Inspired by my lectures on the basics of commutative algebra, I tried to investigate whether the noetherian property still holds when taking extensions (here meaning: if $I\lhd R$ and $R/I$ both satisfy the a.c.c., does $R$ as well?). I started to wonder the following:
Let $I,J,K\lhd R$, and $\pi_K: R \to R/K$ the canonical projection. If $I\cap K = J\cap K$ and $\pi_K(I) = \pi_K (J)$, does this already imply $I = J$?
We can represent this graphically via the short exact sequence of $R$-Modules $$ 0 \to K\stackrel{\iota}{\to} R \stackrel{\pi_K}{\to} R/K \to 0 $$ where $\iota$ is just the embedding of $K$ into $R$, and notice that the intersections $I\cap K, J\cap K$ is basically just the preimages under $\iota$.
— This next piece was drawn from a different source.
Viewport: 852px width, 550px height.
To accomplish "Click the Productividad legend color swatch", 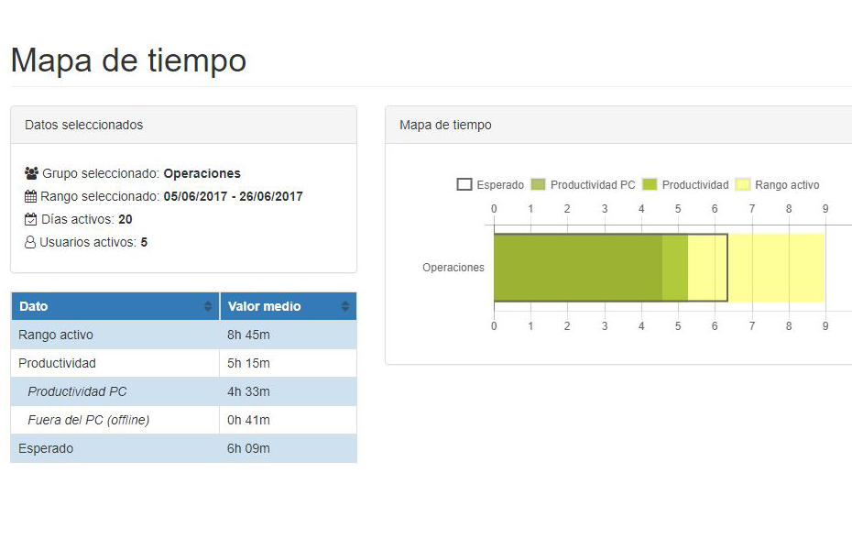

I tried to consider all these objects as $R$-moduls and play around with isomorphism theorems, but I only got statements for quotiens or intersections of $I, J, I+J$ or similar, but not these objects directly.
Is it even true?
It's not true. For instance, let $R=k[x,y]/(x^2,xy,y^2)$ for some field $k$, and let $K=(x)$, $I=(y)$, and $J=(x+y)$. Then $R/K\cong k[y]/(y^2)$ and $\pi_K(I)=\pi_K(J)=(y)$, and also $I\cap K=J\cap K=0$, but $I\neq J$.
It is true, though, if you know that $I\subseteq J$, which is what you need for proving that Noetherianness is preserved by extensions. Indeed, given $j\in J$, there exists $i\in I$ such that $\pi_K(i)=\pi_K(j)$. Then $i-j\in K$, and also $i-j\in J$ since $i,j\in J$ (here we use the assumption that $I\subseteq J$). Thus $i-j\in J\cap K=I\cap K$ and so $j=i-(i-j)\in I$.